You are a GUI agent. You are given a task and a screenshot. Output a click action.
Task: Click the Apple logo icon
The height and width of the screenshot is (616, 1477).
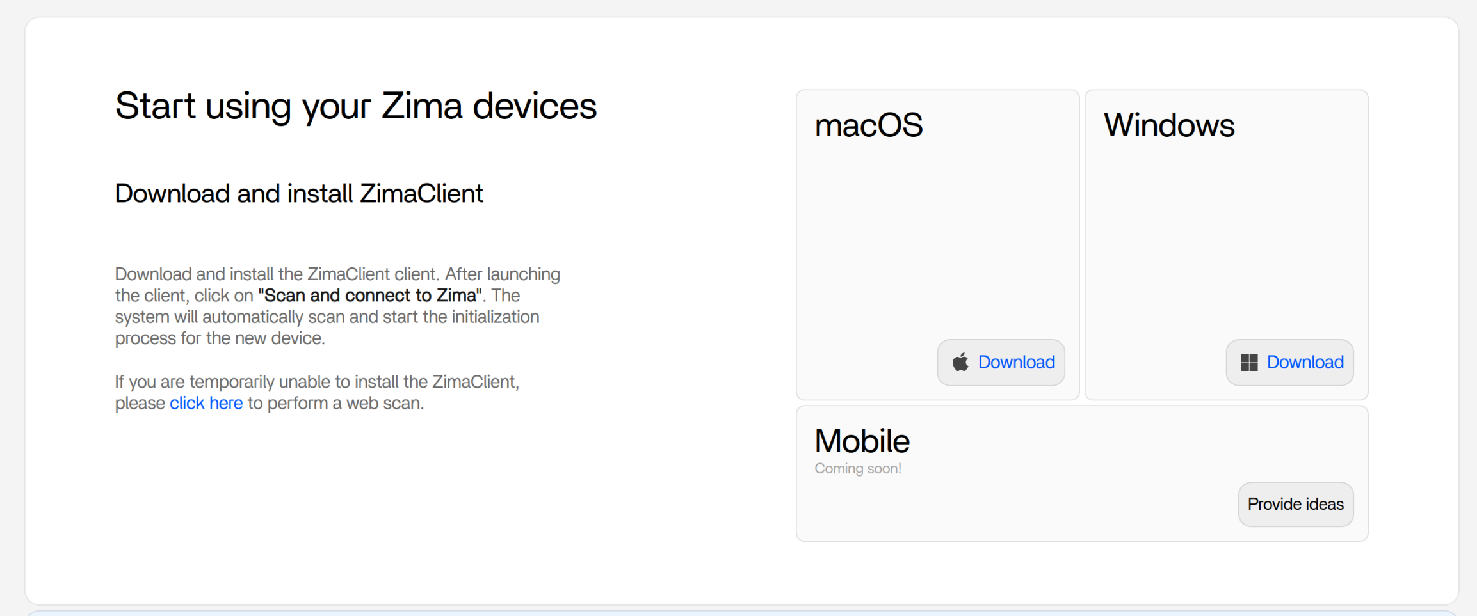[960, 362]
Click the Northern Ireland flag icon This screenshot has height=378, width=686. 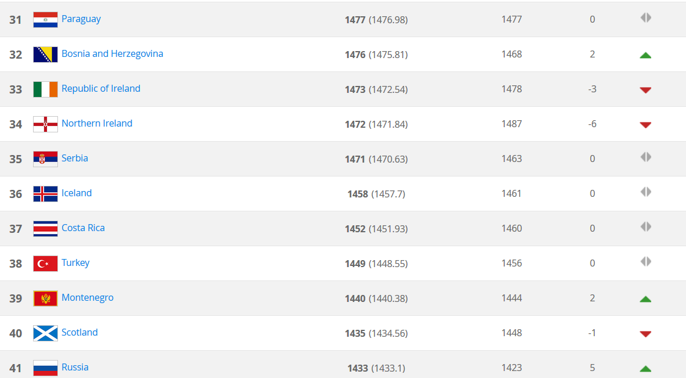[x=45, y=124]
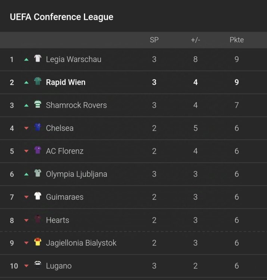Open the Legia Warschau team name
The height and width of the screenshot is (280, 267).
point(74,59)
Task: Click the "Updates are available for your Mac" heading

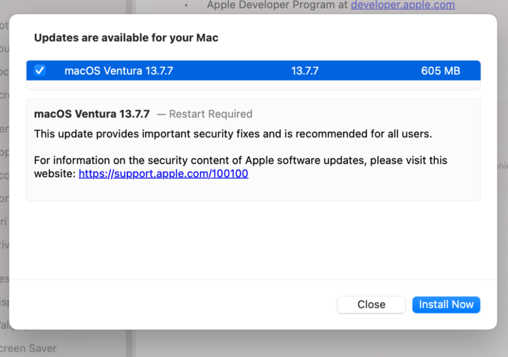Action: pos(126,38)
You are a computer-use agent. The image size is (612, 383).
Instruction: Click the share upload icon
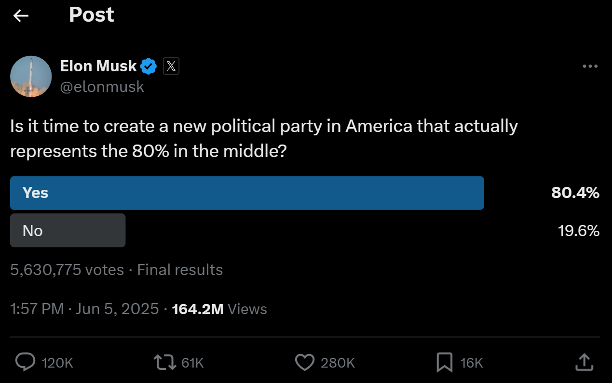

######

§ **REQUIREMENT**
Note how many lines of the listing above contain the string "agent", and give that number with nothing added.

§ **RESPONSE AREA**
2